Long-Term Time-Lapse Experiments — part 2

| tags: photo

As a sequel to part 1, let's look at more... alternative ways of rendering a composite image.

Non-Negative Matrix Factorization

Consider the following problem: we have a set of \(N\) images, of size \(3 \times I_h \times I_w\) — that's \(I_h\) pixels tall, \(I_w\) pixels wide and with 3 color channels. We would like to represent each of our images as a weighted sum of \(K\) basis images, where \(K < N\) and the basis images are in some sense optimal, under the constraint that both the weights and the basis images are nonnegative.

(Note that this particular problem does not make all that much physical sense. More reasonable applications can be found in, e.g., decomposing approximatively additive mixtures of multiple sound sources.)

By reshaping our images into single \(3 I_h I_w\)-element column vectors, we can formulate the above as a matrix factorization problem, \[ \mathbf{V} \approx \mathbf{W} \mathbf{H}, \] where \(\mathbf{V}\) is the \(3 I_h I_w \times N\) matrix of original images, \(\mathbf{W}\) the \(3 I_h I_w \times K\) dictionary matrix of vectors representing the basis images, and \(\mathbf{H}\) the \(K \times N\) matrix of weights for each image. Typically, we then solve for \(\mathbf{W}\) and \(\mathbf{H}\) so that they minimize the Kullback-Leibler divergence between \(\mathbf{V}\) and \(\mathbf{W} \mathbf{H}\).

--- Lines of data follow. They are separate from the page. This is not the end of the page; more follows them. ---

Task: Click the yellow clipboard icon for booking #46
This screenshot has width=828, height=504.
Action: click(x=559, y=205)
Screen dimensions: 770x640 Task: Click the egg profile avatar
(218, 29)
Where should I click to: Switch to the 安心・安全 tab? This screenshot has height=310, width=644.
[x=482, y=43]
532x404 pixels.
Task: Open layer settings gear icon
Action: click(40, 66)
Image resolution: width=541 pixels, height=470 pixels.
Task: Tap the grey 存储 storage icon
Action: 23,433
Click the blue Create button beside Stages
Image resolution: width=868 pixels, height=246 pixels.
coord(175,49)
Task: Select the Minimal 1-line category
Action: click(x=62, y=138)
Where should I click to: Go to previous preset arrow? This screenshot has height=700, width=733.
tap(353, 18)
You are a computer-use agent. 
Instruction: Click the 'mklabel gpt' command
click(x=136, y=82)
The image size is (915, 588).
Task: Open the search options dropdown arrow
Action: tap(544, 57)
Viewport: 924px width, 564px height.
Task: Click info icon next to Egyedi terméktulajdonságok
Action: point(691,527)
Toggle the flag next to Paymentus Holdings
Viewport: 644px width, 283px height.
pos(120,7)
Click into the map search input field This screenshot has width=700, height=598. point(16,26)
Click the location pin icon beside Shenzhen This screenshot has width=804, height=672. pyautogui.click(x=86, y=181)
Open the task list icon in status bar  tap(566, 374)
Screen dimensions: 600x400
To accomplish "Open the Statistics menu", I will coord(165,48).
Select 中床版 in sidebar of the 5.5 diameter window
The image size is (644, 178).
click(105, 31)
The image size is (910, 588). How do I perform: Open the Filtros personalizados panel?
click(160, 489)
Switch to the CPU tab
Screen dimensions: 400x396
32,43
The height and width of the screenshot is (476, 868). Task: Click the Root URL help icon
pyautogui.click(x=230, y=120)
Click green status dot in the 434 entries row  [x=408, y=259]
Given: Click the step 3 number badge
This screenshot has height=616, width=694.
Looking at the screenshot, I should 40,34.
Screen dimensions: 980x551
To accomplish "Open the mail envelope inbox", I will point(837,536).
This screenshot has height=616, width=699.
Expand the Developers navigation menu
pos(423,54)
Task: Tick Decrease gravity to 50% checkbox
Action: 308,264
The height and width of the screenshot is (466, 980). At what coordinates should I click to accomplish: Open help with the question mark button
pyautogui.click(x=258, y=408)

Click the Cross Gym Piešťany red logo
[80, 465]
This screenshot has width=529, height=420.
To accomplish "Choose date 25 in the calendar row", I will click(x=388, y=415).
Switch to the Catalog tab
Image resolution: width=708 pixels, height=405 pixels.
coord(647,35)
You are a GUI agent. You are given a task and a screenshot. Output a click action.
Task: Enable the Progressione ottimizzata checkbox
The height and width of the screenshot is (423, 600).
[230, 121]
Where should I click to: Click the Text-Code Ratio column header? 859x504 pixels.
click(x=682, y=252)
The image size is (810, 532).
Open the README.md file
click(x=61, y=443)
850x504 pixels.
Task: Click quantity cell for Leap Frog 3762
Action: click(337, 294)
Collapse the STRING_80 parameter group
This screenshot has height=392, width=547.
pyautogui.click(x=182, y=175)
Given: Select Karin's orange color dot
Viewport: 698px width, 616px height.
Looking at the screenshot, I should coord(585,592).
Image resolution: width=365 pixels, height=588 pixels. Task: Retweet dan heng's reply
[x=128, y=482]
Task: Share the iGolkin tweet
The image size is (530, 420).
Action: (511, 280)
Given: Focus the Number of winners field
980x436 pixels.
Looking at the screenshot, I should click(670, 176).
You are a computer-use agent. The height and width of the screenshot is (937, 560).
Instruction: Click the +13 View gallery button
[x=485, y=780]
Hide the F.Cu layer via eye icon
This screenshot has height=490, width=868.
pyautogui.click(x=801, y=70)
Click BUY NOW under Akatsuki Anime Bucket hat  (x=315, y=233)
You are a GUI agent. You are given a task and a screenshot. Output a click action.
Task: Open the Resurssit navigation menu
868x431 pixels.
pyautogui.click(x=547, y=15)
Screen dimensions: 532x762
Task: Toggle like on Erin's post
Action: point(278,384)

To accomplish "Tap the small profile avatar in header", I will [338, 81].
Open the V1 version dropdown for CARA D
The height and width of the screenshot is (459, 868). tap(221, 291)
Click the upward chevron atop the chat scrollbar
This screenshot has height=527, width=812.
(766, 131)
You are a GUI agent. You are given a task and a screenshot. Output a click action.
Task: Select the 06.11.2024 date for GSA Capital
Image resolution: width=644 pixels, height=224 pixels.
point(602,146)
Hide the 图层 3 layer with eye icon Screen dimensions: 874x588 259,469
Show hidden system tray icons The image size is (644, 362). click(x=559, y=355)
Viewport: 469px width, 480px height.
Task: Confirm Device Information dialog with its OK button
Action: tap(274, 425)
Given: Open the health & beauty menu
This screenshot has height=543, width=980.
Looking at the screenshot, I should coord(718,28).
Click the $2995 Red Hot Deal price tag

For more details, you may start from the Non-negative matrix factorization Wikipedia article. There are also some similarities to the concept of eigenfaces, often applied in facial recognition systems. Eigenfaces do not have the non-negativity restrictions, however.

What I have rendered here are the basis images for a rank-4 (i.e., \(K=4\)) approximation of \(N=32\) frames from "view #1". The outcome depends a lot on the (random) initialization; two representative samples are shown below. The nimfa Python library was used to do the hard part.

NMF basis images, run #1.

NMF basis images, run #2.

Some common points can be found in both sets of images. For example, both sets have a component image (or two) approximately corresponding to a sunny day, but also images with a "negative sun" in the same location. When approximating an overcast day using these images, the two suns more or less cancel out.

Hierarchical Clustering

Another machine-learning inspired way (can you guess my day job yet?) of looking at our image set is to apply a hierarchical clustering algorithm on it. For the following image, I've used the following, very simple, greedy agglomerative clustering algorithm, restricted to produce a full binary tree from \(2^N\) source images — in this case, \(2^5=32\).

Start with the set of \(2^N\) clusters of individual images. Repeatedly, find the pair of clusters with the smallest distance between them, group them to a single cluster and remove them from the set. When the set is empty, reinitialize it with the \(2^{N-1}\) pairs that were just generated. Continue the process until all images are in a single cluster.

There are several valid ways to define distances between images and clusters. Here, distance between two images was defined as the mean Euclidean distance between corresponding pixels when considered as vectors in \(\mathbb{R}^3\), matching the distances used for the TSP sorting in part 1. The distance between two clusters was defined as the mean distance over all pairwise image distances (mean linkage clustering, UPGMA).

Hierarchical clustering of 32 frames.

Bottom row contains all 32 original source images. For clusters higher up in the hierarchy, the average over all cluster members is shown. The clustering does manage to group "snow" and "not snow" rather nicely. (Admittedly, this is not a difficult task.)

Most Unique Pixels

Going on to less practical visualizations — and that's saying a lot — we can have a look at the composite image formed by selecting pixels from the source image that is, for that pixel, furthest away from the overall mean image. Here, we show both the per-pixel decisions as well as the result of smoothing the distances with a 15-pixel Gaussian blur. This could be considered an opposite of sorts for the commonly used practice of selecting the median pixel in order to, e.g., subtract people from photographs.

(I have heard it said that this looks like a 1980s album cover.)

Pixels most distant from the mean, individually.

Pixels most distant from the mean, smoothed.

Variance Across Overlapping Images

Of course, we can also look at simpler things. Here are the sample variances (for each color channel) across the corresponding pixels from each frame.

Per-pixel sample variance, view #1.

Per-pixel sample variance, view #2.

Histogram Equalization

As a purely stylistic choice, we can also apply some histogram equalization to the simple average images, to make them (arguably) "more otherworldly". Samples follow.

Histogram equalization for luminance, view #1.

Histogram equalization for all color channels, view #1.

Histogram equalization for luminance, view #2.

Histogram equalization for all color channels, view #2.